Using NLP for examining entrepreneurs' business errors
I used natural language processing (NLP) to analyse texts entrepreneurs wrote about the errors that happened in their business over the past two weeks. Entrepreneurs in the sample were from India and the Netherlands, operating in various industries.
Data preparation
Loading standard libraries and source custom functions
library(kableExtra)
library(tidyverse)
library(expss)
library(lattice)
source("R/custom_functions.R")
Reading in data and preprocessing
I prepared the data for reliability assessment and correlation analysis.
dat <- read_csv("data/dat.csv")
evdes <- dat$t1evdes_
comp_dat <- dat %>%
dplyr::select(matches("t1emotions|jobstr|jobsa|t1threat|gender|age|found|t1occ$|lang|edu|max_sev"))
alph_dat <- dat %>%
dplyr::select(matches("t1emotions|jobstr|t1threat"))
comp_split <- comp_dat %>%
split.default(sub("_.*", "", names(comp_dat)))
alph_split <- alph_dat %>%
split.default(sub("_.*", "", names(alph_dat)))
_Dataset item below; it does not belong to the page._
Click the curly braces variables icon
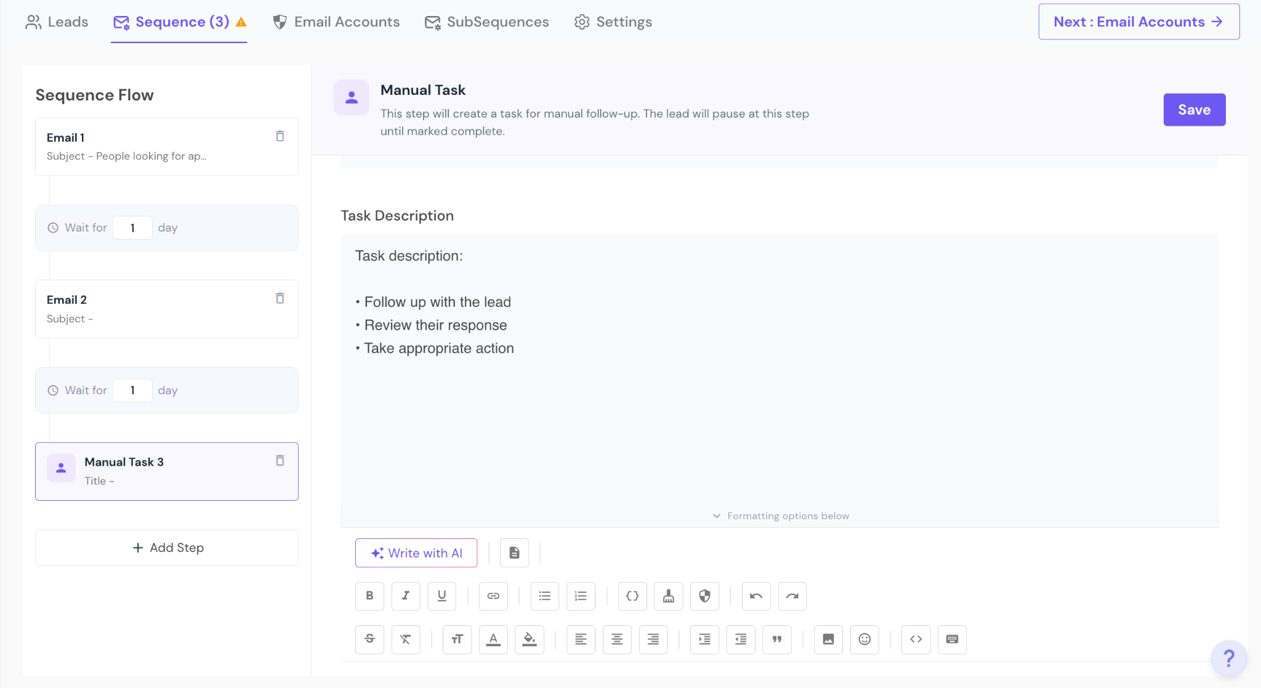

comp <- map(comp_split, ~ multicon::composite(.x, nomiss = 0.8), data = .x) %>% as.data.frame(.)
alph <- map(alph_split, ~ psych::alpha(.x, check.keys=TRUE), data = .x) %>%
map(~ .x$total)
alph_df <- do.call("rbind", alph) %>% round(., 2)
Overview of sample characteristics
Age of the entrepreneurs in the sample:
Educational level:
Gender:
Language:
Current occupation:
Whether they were involved in founding the business:
Reliabilities for multi-item variables:
alph_df %>%
DT::datatable(
extensions = 'Buttons',
options = list(dom = 'Bfrtip',
buttons = c('excel', "csv"),
pageLength = 20))
Correlation table:
cor <- round(cor(comp, use="pairwise.complete.obs"), 2)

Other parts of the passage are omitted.